→ **PROBLEM DESCRIPTION**:
In the passage on AI and customer data privacy, reproduce the section from "For LLM use" up to and including "your AI accordingly.", swapping "intentional violation" for "deliberate violation".

DOCUMENT SEGMENT START

Avoca, ServiceTitan, and FieldEdge have enterprise contracts with these controls available. You may need to upgrade tier or sign a custom agreement. Goodcall, Hatch, and the lighter-weight vendors typically don't — fine for residential service, problematic if you do healthcare-adjacent work.
For LLM use directly (Claude, OpenAI, Gemini), the path is the enterprise tier with a BAA (Business Associate Agreement). Anthropic and OpenAI both offer BAAs on their enterprise plans. Don't use consumer ChatGPT for customer data. Ever.
State law is the bigger issue
HIPAA may not apply to you. State privacy laws often do. California (CCPA / CPRA), Colorado (CPA), Connecticut (CTDPA), Virginia (VCDPA), and now most large states have enforceable privacy regimes that cover contractor customer data. The penalties — typically $7,500 per intentional violation in CCPA terms — add up fast if your AI vendor mishandles data at scale.
If you operate in a state-mandate state for electrification (NY, CA, CO, MA, WA, OR), assume the state privacy regime applies. Configure your AI accordingly.
Practical contractor checklist
For a $5-30M contractor rolling out AI in 2026, the minimum control set looks like:
- Every AI vendor signs a data processing addendum (DPA). No exceptions.

DOCUMENT SEGMENT END
DATA TO EXAMINE START

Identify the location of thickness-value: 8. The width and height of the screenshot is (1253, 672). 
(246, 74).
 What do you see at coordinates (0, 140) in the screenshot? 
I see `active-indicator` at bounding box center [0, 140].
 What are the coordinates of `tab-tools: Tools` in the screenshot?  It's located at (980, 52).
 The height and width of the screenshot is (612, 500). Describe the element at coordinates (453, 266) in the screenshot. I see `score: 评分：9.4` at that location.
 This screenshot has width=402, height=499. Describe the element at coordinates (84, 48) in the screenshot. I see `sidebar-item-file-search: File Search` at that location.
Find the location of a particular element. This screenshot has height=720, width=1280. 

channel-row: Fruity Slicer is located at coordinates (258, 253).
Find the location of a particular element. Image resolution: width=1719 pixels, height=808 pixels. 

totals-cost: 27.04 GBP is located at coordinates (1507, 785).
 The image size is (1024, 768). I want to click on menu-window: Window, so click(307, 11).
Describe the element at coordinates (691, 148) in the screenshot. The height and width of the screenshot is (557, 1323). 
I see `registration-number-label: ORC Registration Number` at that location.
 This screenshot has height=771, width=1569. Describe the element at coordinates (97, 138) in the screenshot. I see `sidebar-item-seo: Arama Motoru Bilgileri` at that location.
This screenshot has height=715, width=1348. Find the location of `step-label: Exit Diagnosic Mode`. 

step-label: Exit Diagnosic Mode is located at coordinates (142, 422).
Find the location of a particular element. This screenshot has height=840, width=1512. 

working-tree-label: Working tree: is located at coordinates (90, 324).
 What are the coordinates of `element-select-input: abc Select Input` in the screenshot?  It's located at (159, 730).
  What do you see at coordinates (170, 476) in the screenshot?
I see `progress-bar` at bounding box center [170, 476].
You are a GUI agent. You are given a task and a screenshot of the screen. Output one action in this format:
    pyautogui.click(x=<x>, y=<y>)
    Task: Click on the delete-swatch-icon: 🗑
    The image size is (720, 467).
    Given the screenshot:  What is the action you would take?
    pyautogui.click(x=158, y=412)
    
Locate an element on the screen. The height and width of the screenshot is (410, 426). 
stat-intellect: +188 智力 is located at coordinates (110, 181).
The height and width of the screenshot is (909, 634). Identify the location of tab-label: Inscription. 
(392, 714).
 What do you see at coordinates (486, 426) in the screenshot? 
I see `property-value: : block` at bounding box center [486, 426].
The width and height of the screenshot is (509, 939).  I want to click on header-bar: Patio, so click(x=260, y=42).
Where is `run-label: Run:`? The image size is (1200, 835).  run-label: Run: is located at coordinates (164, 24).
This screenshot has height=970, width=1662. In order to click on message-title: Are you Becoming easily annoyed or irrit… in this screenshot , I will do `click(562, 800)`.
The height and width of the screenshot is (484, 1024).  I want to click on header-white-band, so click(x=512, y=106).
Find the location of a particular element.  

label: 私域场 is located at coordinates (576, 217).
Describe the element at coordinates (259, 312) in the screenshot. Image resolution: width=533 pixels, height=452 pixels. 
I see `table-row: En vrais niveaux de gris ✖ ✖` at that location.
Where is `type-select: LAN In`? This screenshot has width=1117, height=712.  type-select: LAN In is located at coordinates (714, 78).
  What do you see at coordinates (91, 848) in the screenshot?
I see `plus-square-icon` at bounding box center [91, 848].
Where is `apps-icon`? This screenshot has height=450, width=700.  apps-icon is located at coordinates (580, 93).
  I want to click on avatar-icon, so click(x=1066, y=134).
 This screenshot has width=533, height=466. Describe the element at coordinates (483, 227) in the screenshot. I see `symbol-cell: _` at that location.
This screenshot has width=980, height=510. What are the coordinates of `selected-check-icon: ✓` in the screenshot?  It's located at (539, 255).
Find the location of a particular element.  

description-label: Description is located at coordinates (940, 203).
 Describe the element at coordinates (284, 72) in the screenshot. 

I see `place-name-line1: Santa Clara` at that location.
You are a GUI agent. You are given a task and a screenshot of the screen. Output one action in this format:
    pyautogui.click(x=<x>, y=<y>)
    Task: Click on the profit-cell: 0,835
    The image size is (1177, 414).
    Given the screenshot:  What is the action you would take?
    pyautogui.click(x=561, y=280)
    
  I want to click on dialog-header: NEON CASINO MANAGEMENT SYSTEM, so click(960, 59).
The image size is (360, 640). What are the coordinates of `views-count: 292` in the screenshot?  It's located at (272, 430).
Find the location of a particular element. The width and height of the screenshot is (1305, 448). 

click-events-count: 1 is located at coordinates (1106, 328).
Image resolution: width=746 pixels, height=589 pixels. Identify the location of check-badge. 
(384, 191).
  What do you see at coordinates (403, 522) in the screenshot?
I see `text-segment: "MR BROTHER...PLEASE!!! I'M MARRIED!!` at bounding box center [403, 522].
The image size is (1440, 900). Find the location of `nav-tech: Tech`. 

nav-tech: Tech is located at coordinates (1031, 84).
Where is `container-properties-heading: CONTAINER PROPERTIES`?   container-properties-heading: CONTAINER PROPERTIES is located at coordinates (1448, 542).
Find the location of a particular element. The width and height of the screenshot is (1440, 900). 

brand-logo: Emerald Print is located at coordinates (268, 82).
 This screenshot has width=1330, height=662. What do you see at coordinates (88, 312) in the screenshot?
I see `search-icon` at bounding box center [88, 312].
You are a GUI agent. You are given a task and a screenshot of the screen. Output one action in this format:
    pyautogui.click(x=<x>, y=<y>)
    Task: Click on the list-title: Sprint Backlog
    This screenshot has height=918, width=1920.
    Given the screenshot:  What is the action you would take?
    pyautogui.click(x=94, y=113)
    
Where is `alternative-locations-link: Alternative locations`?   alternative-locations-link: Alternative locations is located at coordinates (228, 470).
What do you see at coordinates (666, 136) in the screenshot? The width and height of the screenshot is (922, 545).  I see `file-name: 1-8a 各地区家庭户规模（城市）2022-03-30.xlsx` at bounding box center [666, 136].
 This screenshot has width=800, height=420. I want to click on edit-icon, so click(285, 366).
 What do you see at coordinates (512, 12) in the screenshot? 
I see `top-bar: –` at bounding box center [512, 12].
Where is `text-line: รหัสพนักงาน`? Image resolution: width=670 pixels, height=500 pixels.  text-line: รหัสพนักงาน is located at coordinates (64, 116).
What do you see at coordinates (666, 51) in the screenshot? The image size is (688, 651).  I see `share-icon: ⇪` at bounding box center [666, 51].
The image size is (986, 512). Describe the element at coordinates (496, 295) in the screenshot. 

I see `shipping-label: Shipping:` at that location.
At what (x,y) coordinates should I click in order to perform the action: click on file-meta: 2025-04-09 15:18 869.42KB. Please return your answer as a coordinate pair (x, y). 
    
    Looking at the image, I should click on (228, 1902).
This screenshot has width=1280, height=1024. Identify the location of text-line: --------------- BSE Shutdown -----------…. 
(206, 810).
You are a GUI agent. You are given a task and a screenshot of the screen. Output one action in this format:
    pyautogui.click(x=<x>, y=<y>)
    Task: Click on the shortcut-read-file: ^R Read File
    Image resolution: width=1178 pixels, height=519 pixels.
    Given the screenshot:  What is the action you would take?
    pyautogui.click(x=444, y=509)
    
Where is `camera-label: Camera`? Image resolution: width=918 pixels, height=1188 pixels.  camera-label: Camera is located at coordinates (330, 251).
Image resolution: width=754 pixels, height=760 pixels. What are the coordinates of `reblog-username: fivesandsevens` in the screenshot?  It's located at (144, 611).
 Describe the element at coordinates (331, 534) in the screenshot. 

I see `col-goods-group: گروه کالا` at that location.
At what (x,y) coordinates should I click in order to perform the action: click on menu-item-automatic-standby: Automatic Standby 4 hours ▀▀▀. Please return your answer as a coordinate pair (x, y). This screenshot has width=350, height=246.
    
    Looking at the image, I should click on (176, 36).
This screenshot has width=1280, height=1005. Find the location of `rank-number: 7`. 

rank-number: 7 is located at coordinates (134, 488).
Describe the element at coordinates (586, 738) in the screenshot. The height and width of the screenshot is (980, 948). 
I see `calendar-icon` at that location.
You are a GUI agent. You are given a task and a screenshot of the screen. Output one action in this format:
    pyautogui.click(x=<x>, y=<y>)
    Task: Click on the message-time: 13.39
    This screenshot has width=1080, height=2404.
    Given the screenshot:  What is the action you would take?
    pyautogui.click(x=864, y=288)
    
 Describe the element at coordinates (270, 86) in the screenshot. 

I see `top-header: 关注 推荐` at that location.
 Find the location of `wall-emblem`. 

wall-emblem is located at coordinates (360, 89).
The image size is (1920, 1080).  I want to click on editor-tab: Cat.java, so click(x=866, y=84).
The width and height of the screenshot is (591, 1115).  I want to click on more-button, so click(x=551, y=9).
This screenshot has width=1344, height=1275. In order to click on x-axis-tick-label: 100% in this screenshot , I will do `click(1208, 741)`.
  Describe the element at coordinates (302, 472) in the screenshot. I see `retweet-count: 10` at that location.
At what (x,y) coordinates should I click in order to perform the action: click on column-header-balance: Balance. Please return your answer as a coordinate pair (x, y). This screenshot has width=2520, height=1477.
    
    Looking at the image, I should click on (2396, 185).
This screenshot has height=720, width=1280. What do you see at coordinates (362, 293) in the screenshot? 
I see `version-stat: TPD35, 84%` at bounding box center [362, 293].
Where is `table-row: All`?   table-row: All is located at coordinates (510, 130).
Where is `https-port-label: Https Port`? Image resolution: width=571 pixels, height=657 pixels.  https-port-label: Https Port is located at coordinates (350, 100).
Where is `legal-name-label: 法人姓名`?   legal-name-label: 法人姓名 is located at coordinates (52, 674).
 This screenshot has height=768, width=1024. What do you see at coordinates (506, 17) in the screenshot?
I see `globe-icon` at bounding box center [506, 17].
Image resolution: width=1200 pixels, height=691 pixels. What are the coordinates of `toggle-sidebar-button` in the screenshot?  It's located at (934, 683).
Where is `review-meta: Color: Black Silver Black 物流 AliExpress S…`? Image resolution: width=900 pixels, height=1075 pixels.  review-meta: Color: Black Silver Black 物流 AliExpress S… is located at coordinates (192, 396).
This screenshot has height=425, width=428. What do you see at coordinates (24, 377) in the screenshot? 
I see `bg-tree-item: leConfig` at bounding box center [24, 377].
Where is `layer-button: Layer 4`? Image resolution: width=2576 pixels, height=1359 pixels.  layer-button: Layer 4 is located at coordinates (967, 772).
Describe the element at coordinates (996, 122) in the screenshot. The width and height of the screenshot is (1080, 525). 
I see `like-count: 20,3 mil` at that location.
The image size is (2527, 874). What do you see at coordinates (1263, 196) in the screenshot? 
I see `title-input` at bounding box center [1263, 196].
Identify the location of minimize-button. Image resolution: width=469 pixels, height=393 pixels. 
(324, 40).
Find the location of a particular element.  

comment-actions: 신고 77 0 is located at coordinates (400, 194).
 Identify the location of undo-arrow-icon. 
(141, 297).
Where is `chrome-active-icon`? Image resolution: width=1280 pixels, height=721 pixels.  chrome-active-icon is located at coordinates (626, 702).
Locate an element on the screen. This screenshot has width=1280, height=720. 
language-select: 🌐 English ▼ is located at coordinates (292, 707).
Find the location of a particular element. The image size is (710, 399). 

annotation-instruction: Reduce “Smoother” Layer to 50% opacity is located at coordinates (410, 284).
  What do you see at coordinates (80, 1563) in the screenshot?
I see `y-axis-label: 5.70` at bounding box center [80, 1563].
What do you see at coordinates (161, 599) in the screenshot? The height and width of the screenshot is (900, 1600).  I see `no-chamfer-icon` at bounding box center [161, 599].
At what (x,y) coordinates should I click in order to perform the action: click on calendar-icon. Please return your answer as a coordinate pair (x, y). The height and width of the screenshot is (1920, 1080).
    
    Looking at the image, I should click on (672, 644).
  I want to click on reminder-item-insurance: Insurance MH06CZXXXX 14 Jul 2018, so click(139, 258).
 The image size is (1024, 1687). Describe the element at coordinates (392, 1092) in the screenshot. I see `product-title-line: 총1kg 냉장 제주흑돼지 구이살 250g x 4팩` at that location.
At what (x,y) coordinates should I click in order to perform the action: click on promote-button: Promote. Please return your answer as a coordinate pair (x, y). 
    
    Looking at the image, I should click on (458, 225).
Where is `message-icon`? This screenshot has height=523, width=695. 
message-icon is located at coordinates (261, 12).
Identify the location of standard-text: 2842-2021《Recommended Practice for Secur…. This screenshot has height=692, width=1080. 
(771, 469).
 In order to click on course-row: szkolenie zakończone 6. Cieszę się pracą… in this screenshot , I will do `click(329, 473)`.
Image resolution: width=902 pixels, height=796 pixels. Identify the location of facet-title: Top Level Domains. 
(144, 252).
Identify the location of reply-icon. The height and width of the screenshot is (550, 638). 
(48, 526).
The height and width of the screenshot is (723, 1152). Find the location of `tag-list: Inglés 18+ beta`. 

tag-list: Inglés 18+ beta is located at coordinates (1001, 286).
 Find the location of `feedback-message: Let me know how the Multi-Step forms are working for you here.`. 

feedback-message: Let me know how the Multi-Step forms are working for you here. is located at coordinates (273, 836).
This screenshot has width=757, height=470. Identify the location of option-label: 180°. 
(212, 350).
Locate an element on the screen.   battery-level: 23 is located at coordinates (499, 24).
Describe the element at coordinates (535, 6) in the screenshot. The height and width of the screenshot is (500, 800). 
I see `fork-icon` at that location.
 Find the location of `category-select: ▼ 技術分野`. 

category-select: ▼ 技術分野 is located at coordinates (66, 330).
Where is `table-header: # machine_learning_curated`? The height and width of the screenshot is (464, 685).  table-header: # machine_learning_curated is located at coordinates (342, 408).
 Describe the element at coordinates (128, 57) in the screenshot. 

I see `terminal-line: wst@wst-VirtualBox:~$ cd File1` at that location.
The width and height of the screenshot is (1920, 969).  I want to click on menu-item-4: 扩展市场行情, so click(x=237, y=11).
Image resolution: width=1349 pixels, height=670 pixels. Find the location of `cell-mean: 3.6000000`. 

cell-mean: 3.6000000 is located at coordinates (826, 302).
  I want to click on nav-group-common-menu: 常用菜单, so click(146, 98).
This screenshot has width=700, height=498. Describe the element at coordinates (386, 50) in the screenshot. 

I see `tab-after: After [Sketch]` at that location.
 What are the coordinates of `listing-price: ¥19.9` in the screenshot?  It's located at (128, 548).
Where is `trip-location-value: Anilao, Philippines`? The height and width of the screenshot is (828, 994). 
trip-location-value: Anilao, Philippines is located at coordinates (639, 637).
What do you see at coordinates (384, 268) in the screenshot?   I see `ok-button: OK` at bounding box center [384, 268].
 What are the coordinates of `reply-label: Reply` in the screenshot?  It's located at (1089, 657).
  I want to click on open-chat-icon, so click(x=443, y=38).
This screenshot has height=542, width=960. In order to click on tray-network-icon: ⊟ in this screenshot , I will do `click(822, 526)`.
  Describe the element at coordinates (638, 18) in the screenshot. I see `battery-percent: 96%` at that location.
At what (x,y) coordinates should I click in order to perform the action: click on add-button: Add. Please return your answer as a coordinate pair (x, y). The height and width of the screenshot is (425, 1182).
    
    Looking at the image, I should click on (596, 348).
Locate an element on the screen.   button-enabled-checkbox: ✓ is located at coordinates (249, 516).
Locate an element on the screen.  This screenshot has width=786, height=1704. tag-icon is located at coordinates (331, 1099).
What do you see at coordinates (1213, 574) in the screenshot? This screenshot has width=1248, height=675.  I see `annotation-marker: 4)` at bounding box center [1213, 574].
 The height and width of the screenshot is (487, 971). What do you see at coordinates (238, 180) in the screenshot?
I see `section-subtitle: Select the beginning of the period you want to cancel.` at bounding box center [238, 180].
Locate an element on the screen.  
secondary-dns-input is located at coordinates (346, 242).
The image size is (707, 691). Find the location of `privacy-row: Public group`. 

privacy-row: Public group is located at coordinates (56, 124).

DATA TO EXAMINE END

→ **ANSWER SPACE**:
For LLM use directly (Claude, OpenAI, Gemini), the path is the enterprise tier with a BAA (Business Associate Agreement). Anthropic and OpenAI both offer BAAs on their enterprise plans. Don't use consumer ChatGPT for customer data. Ever.
State law is the bigger issue
HIPAA may not apply to you. State privacy laws often do. California (CCPA / CPRA), Colorado (CPA), Connecticut (CTDPA), Virginia (VCDPA), and now most large states have enforceable privacy regimes that cover contractor customer data. The penalties — typically $7,500 per deliberate violation in CCPA terms — add up fast if your AI vendor mishandles data at scale.
If you operate in a state-mandate state for electrification (NY, CA, CO, MA, WA, OR), assume the state privacy regime applies. Configure your AI accordingly.